» How to complete this task
With every line kept intact, print the entries that appear below.

*** Input data ***

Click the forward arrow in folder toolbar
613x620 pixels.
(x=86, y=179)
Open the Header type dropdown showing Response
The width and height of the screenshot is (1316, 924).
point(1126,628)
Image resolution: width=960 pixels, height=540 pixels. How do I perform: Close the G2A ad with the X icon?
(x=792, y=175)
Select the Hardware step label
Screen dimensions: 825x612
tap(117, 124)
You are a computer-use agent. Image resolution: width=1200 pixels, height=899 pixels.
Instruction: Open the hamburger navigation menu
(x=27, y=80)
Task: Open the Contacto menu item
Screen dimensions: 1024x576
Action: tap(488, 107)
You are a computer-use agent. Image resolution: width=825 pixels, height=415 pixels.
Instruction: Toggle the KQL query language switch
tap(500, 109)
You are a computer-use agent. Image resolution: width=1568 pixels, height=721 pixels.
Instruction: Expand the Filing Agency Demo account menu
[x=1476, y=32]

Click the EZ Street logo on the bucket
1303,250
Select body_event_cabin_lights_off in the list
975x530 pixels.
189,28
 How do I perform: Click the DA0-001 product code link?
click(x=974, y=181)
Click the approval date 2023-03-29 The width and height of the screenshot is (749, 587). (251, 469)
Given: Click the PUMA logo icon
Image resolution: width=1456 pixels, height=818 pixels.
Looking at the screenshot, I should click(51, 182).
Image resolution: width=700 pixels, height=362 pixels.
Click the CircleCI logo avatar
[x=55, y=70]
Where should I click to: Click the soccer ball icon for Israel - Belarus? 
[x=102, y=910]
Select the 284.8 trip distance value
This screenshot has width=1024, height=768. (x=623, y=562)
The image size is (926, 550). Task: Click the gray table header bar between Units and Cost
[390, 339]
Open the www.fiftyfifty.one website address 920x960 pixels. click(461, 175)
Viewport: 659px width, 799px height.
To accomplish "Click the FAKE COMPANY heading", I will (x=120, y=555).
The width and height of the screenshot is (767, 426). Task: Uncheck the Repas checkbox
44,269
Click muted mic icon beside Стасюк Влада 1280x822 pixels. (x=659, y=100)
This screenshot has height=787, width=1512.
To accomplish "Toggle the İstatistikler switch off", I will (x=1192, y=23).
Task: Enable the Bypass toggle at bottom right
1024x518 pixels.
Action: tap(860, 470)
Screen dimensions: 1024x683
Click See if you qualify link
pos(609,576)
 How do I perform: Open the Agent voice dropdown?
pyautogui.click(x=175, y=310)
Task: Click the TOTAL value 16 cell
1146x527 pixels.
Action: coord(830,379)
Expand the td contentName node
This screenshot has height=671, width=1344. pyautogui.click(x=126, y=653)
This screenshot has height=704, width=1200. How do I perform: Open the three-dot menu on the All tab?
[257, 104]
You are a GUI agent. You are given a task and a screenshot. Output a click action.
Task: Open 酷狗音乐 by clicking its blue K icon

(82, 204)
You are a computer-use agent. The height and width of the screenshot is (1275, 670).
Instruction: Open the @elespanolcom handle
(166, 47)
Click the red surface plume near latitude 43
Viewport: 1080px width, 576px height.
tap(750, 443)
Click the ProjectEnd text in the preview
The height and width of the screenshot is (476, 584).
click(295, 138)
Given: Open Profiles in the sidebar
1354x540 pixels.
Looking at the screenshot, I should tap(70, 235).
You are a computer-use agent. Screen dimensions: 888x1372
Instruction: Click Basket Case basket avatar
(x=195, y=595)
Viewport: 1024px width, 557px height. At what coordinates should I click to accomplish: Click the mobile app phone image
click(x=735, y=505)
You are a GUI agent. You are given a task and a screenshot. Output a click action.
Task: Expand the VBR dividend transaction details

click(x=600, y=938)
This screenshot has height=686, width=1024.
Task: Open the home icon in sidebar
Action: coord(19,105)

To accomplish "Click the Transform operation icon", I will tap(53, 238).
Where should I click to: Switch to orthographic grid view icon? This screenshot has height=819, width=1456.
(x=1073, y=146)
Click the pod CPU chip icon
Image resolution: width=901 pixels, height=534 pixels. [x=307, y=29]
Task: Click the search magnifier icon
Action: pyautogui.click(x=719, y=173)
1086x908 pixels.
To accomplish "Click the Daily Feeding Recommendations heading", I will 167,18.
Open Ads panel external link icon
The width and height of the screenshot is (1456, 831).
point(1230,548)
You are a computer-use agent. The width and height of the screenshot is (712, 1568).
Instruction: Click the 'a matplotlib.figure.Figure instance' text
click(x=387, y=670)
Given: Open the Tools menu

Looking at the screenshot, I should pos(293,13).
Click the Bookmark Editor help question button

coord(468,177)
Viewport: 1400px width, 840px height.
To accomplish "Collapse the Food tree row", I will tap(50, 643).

***

» Task output
Click the forward arrow in folder toolbar
613x620 pixels.
(x=86, y=179)
Open the Header type dropdown showing Response
The width and height of the screenshot is (1316, 924).
point(1126,628)
Image resolution: width=960 pixels, height=540 pixels. How do I perform: Close the G2A ad with the X icon?
(x=792, y=175)
Select the Hardware step label
Screen dimensions: 825x612
tap(117, 124)
You are a computer-use agent. Image resolution: width=1200 pixels, height=899 pixels.
Instruction: Open the hamburger navigation menu
(x=27, y=80)
Task: Open the Contacto menu item
Screen dimensions: 1024x576
Action: tap(488, 107)
You are a computer-use agent. Image resolution: width=825 pixels, height=415 pixels.
Instruction: Toggle the KQL query language switch
tap(500, 109)
You are a computer-use agent. Image resolution: width=1568 pixels, height=721 pixels.
Instruction: Expand the Filing Agency Demo account menu
[x=1476, y=32]

Click the EZ Street logo on the bucket
1303,250
Select body_event_cabin_lights_off in the list
975x530 pixels.
189,28
 How do I perform: Click the DA0-001 product code link?
click(x=974, y=181)
Click the approval date 2023-03-29 The width and height of the screenshot is (749, 587). (251, 469)
Given: Click the PUMA logo icon
Image resolution: width=1456 pixels, height=818 pixels.
Looking at the screenshot, I should click(51, 182).
Image resolution: width=700 pixels, height=362 pixels.
Click the CircleCI logo avatar
[x=55, y=70]
Where should I click to: Click the soccer ball icon for Israel - Belarus? 
[x=102, y=910]
Select the 284.8 trip distance value
This screenshot has width=1024, height=768. (x=623, y=562)
The image size is (926, 550). Task: Click the gray table header bar between Units and Cost
[390, 339]
Open the www.fiftyfifty.one website address 920x960 pixels. click(461, 175)
Viewport: 659px width, 799px height.
To accomplish "Click the FAKE COMPANY heading", I will (x=120, y=555).
The width and height of the screenshot is (767, 426). Task: Uncheck the Repas checkbox
44,269
Click muted mic icon beside Стасюк Влада 1280x822 pixels. (x=659, y=100)
This screenshot has height=787, width=1512.
To accomplish "Toggle the İstatistikler switch off", I will (x=1192, y=23).
Task: Enable the Bypass toggle at bottom right
1024x518 pixels.
Action: tap(860, 470)
Screen dimensions: 1024x683
Click See if you qualify link
pos(609,576)
 How do I perform: Open the Agent voice dropdown?
pyautogui.click(x=175, y=310)
Task: Click the TOTAL value 16 cell
1146x527 pixels.
Action: coord(830,379)
Expand the td contentName node
This screenshot has height=671, width=1344. pyautogui.click(x=126, y=653)
This screenshot has height=704, width=1200. How do I perform: Open the three-dot menu on the All tab?
[257, 104]
You are a GUI agent. You are given a task and a screenshot. Output a click action.
Task: Open 酷狗音乐 by clicking its blue K icon

(82, 204)
You are a computer-use agent. The height and width of the screenshot is (1275, 670).
Instruction: Open the @elespanolcom handle
(166, 47)
Click the red surface plume near latitude 43
Viewport: 1080px width, 576px height.
tap(750, 443)
Click the ProjectEnd text in the preview
The height and width of the screenshot is (476, 584).
click(295, 138)
Given: Open Profiles in the sidebar
1354x540 pixels.
Looking at the screenshot, I should tap(70, 235).
You are a computer-use agent. Screen dimensions: 888x1372
Instruction: Click Basket Case basket avatar
(x=195, y=595)
Viewport: 1024px width, 557px height. At what coordinates should I click to accomplish: Click the mobile app phone image
click(x=735, y=505)
You are a GUI agent. You are given a task and a screenshot. Output a click action.
Task: Expand the VBR dividend transaction details

click(x=600, y=938)
This screenshot has height=686, width=1024.
Task: Open the home icon in sidebar
Action: coord(19,105)

To accomplish "Click the Transform operation icon", I will tap(53, 238).
Where should I click to: Switch to orthographic grid view icon? This screenshot has height=819, width=1456.
(x=1073, y=146)
Click the pod CPU chip icon
Image resolution: width=901 pixels, height=534 pixels. [x=307, y=29]
Task: Click the search magnifier icon
Action: pyautogui.click(x=719, y=173)
1086x908 pixels.
To accomplish "Click the Daily Feeding Recommendations heading", I will 167,18.
Open Ads panel external link icon
The width and height of the screenshot is (1456, 831).
point(1230,548)
You are a computer-use agent. The width and height of the screenshot is (712, 1568).
Instruction: Click the 'a matplotlib.figure.Figure instance' text
click(x=387, y=670)
Given: Open the Tools menu

Looking at the screenshot, I should pos(293,13).
Click the Bookmark Editor help question button

coord(468,177)
Viewport: 1400px width, 840px height.
To accomplish "Collapse the Food tree row", I will tap(50, 643).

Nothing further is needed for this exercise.